▸ Set task
Convert the records from the line with "The width and height of the screenshot is (1032, 979)." up to and including the line with "click(x=56, y=50)" into a Markdown table with the columns Row and Line, where Row numbers each line and Line holds its text. Leave out blank lines and include no other records.

Item coordinate data
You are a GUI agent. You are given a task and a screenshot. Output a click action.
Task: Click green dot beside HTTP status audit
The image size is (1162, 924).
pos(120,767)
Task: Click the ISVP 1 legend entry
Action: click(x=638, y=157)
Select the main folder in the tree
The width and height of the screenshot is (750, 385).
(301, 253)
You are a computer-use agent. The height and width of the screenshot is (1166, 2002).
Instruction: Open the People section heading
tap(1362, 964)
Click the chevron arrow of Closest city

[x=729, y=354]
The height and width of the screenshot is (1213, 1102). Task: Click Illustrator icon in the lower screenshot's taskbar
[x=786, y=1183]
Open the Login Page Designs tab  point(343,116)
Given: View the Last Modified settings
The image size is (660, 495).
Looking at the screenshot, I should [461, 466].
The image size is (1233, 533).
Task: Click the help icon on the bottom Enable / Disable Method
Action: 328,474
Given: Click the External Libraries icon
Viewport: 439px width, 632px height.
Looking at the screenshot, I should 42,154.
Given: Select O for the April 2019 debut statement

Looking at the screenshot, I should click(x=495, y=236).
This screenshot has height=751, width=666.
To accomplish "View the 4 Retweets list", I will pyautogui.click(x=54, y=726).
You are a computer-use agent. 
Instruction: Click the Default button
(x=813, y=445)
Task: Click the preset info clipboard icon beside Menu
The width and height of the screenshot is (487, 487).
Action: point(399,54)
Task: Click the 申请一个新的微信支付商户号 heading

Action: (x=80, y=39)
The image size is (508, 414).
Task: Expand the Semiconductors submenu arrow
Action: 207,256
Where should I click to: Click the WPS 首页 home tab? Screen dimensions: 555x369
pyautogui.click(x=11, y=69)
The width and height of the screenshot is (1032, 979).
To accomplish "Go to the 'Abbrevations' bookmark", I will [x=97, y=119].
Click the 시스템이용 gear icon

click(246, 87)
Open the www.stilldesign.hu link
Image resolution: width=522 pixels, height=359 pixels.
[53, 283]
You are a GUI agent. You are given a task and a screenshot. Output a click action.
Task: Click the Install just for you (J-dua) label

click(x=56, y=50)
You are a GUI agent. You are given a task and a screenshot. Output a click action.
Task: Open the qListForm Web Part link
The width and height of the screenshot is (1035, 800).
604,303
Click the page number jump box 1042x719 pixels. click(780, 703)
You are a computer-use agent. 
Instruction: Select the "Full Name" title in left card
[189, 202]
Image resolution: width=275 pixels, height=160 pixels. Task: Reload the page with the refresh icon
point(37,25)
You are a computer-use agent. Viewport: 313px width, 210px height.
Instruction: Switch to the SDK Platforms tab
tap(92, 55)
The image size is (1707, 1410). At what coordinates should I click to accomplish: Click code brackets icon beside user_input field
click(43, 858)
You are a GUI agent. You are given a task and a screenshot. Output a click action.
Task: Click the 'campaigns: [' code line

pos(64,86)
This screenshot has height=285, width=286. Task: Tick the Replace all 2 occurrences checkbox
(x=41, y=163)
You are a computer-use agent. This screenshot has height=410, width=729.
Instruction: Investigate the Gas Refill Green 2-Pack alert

▸ Written solution
| Row | Line |
|---|---|
| 1 | The width and height of the screenshot is (1032, 979). |
| 2 | To accomplish "Go to the 'Abbrevations' bookmark", I will [x=97, y=119]. |
| 3 | Click the 시스템이용 gear icon |
| 4 | click(246, 87) |
| 5 | Open the www.stilldesign.hu link |
| 6 | Image resolution: width=522 pixels, height=359 pixels. |
| 7 | [53, 283] |
| 8 | You are a GUI agent. You are given a task and a screenshot. Output a click action. |
| 9 | Task: Click the Install just for you (J-dua) label |
| 10 | click(x=56, y=50) |